Tuesday 12 May 2009

Absence, and chickening out

In the drafts folder of this blog there is a long and indignant post about Susan Boyle, the 'unlikely' singer who blew away the judges of Britain's Got Talent. I was arguing that people had overreacted to her talent, which is not so rare as many believe, and I was especially annoyed with Clive James, who wrote smugly - and ill-advisedly so - that there were many members of professional opera choruses who were just as good as Boyle but could never hope to be stars. I wanted to add my ha'penny's worth of bile by spitting scorn at him, since Boyle's voice is untrained and therefore nowhere near as strong, reliable and wide-ranging as any professional singer.

In the end, though, I decided the post was too long, and too vitriolic, to actually publish. It is true that people often wax lyrical on subjects they know nothing about - but this is what we call the public consciousness. If people just stuck to what they know, we'd be a nation of closeted specialists, scurrying around in tight gangs and expressing approximately eight opinions a year, the rest of the time restricting ourselves to curious, neutral observation, nodding gravely as singing instructors and musicologists pronounce on a performance that has brought joy to many people, however amateur.

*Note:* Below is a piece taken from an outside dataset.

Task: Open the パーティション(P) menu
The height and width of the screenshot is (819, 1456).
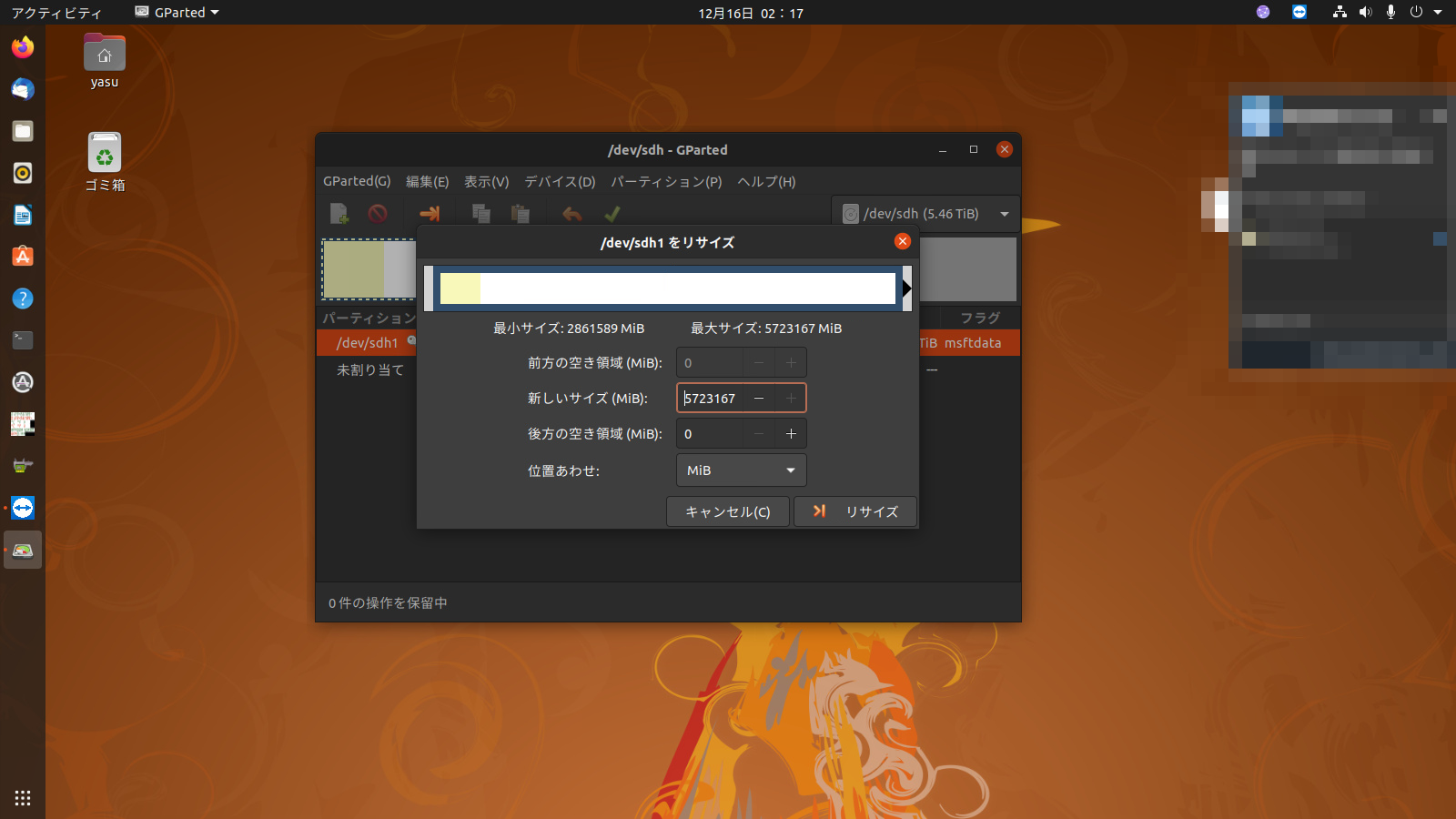Action: pos(666,182)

Susan Boyle will never have the voice of a trained opera singer; that is fact. But I think the longer version of the article I have saved simply misses the huge emotional point far more than it makes a new, rational one - so I'm going to censor myself. I like doing this. It makes me feel responsible. How clear-headed and mature I am!

Now I'm off to terrify twenty eleven-year-olds into bewildered submission. I've got to let my anger out somewhere, after all.